NEW YORK (GenomeWeb) – In Nature Genetics, researchers from Singapore, the US, and Japan outlined the recurrent protein-coding mutations they detected in nasopharyngeal cancer through whole-exome sequencing, targeted sequencing, transcriptomics, and SNP-based copy number analyses. The cancer, which affects epithelial tissue in the nasal passage and pharynx, is known to occur at higher-than-usual rates in southern China, parts of Southeast Asia, and northern Africa, they noted.
To better understand its genetics, the team started by doing exome sequencing on matched tumor and normal samples from 56 individuals with nasopharyngeal cancer and on five cell lines developed from other tumor samples. For all but six of the primary tumor samples, the investigators used arrays to assess copy number patterns — an approach they applied to two non-sequenced tumor samples as well. They also did RNA sequencing on four tumors to get a glimpse of nasopharyngeal cancer gene expression patterns.
After targeted sequencing on the possible cancer driver genes in 61 more matched tumor-normal samples and five nasopharyngeal cancers for which corresponding control samples weren't available, the investigators were left with nine recurrently mutated genes.
The data also revealed recurrent glitches in chromatin modification pathways, along with pathways involved in autophagy and cell signaling. These "pathway derangements" pointed to possible treatment targets, the study authors argued, noting that drugs targeting ERBB-PI3K pathway components are already being tested in other cancer types.
In another study appearing in Nature Genetics, the Wellcome Trust Sanger Institutes' Stephan Schiffels and Richard Durbin applied a new computational method to explore long-term human population histories.
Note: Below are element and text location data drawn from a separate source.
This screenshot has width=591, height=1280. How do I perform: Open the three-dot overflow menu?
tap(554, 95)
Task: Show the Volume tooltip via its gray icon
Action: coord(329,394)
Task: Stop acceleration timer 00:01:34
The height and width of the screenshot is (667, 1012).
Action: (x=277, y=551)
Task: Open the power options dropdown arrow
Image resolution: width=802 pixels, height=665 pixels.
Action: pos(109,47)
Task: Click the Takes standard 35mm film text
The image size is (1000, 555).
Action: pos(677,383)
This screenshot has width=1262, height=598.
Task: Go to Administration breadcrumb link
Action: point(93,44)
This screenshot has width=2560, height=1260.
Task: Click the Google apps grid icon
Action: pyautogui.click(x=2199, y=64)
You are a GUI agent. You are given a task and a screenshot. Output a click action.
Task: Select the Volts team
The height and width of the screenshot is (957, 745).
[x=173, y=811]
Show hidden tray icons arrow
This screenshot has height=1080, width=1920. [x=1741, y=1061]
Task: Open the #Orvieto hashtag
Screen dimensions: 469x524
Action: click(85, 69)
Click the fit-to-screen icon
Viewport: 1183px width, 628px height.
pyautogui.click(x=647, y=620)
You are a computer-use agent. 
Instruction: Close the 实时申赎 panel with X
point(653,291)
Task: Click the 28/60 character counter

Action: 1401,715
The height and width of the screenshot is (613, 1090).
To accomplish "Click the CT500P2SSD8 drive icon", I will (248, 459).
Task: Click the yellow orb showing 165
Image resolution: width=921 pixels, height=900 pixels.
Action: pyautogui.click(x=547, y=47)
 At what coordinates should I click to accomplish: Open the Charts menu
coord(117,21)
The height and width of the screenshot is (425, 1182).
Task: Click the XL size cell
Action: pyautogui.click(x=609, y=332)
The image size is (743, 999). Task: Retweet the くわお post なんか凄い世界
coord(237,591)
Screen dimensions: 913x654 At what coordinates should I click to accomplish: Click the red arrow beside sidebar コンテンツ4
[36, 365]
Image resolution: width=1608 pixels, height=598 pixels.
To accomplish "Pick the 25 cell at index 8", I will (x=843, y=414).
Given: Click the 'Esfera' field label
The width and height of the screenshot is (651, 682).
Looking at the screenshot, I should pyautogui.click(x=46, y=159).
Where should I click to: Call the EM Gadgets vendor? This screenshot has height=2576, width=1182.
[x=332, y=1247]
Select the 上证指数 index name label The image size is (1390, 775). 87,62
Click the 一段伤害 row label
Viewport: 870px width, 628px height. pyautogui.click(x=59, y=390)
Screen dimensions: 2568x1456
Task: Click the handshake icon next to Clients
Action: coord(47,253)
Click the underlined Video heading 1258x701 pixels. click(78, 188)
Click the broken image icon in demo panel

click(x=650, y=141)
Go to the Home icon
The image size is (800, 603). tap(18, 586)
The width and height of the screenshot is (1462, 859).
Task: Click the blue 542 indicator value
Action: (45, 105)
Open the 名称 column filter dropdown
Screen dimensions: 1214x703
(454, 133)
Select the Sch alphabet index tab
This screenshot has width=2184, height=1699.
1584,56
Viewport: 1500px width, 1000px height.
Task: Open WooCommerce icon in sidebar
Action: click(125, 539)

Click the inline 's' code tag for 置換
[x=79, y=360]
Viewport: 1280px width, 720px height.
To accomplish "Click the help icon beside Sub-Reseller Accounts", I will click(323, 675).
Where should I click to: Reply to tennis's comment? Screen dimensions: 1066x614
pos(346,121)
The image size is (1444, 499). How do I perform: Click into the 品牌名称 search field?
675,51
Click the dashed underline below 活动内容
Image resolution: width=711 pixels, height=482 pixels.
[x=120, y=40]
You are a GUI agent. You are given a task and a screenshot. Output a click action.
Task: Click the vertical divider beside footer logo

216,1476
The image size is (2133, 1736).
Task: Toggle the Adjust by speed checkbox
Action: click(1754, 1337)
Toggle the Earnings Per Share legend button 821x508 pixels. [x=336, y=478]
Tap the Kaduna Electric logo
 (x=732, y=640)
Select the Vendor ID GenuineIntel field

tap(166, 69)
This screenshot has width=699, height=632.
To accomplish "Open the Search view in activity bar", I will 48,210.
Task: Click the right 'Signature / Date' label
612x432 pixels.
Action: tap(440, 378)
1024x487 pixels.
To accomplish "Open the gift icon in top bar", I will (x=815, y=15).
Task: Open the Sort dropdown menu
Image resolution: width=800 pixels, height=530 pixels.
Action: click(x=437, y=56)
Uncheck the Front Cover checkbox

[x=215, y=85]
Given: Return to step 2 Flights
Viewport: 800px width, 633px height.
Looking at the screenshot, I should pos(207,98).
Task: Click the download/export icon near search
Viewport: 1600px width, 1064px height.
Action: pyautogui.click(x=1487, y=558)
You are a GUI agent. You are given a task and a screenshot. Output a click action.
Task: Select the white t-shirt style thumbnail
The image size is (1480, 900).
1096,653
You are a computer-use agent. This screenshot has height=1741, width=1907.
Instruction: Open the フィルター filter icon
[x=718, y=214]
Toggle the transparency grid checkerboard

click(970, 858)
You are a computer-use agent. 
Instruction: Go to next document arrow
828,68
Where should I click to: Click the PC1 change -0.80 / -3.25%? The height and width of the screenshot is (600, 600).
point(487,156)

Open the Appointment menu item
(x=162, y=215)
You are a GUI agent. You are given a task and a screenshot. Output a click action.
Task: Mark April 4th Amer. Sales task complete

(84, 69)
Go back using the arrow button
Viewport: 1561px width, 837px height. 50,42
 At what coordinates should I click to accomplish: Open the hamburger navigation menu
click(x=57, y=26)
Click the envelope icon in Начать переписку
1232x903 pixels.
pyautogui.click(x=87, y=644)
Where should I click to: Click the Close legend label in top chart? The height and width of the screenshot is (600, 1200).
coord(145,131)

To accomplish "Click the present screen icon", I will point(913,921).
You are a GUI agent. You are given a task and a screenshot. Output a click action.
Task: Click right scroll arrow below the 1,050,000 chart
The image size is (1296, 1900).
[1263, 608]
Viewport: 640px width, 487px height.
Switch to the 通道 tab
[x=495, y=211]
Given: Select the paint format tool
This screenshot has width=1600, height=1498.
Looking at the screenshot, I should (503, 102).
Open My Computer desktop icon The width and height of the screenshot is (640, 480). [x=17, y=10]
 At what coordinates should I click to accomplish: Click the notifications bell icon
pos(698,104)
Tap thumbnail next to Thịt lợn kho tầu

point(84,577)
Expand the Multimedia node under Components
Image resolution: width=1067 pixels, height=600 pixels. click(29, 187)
The approach — known as the multiple sequentially Markovian coalescent, or MSMC model — was designed to discern not only extremely old population separations, but also those occurring within the past 20,000 to 30,000 years, a period that's tricky to see with other population analysis methods such as the pairwise sequential Markovian coalescent (PSMC) model.
Using MSMC to assess mutations from multiple members of nine modern-day human populations, the researchers were able to get a sense of historical population sizes and scaled splits for these populations. With the help of mutation rate and generation time data, for example, they saw a split between non-African and Yoruba African populations going back more than 100,000 years.
Though they noted that ancient population structures within Africa may complicate this picture, the study authors argued that such findings seem to agree with patterns predicted from mitochondrial sequence data.
A PLOS One study suggests Neanderthals may have consumed somewhat more plant material than previously believed. Researchers from Spain and the US used gas chromatography and mass spectrometry approaches to scrutinize compounds present in 50,000-year-old fecal samples from Neanderthals living at a site called El Salt in Spain.
The team tested five different sediment samples taken at various levels at the El Salt site. Along with compounds produced by the gut bacteria that help break down cholesterol, the analysis uncovered metabolites that seem to correspond with digestion of plant material.
While the available data indicated that Neanderthals mainly consumed meat, authors of the study argued that the results are consistent with consumption of at least some vegetables or other plants by Stone Age human relatives.
"[O]ur results … have implications regarding digestive systems and gut microbial evolution," they wrote, noting that additional studies will help in interpreting the current results within a larger framework of human evolution.
Considering mutation rates at loci used for variable number tandem repeat testing can help in determining whether strains of the foodborne pathogen Salmonella enterica Typhimurium are involved in a given outbreak, according to a study in the Journal of Bacteriology.
A group of Australian researchers took a closer look at five sites in the S. Tymphimurium genome that are commonly used for multi-locus variable number tandem repeat analysis (MLVA).
Based on MLVA profiles for bugs generated by passaging a single isolate over tens of thousands of generations in the lab — together with MLVA profiles and/or genome sequence information on hundreds more Tasmanian isolates and an isolate grown in mice — the researchers determined that three of the loci are prone to mutation during the passage process.
Consequently, they argued that variation at one of the three loci may appear in isolates that have stemmed from the same transmission cluster. Still, their findings also highlighted the high level of stability present at the five MLVA sites over as many as 1,000 passages, suggesting lab-induced mutation is unlikely to interfere with analyses of isolates from a given source.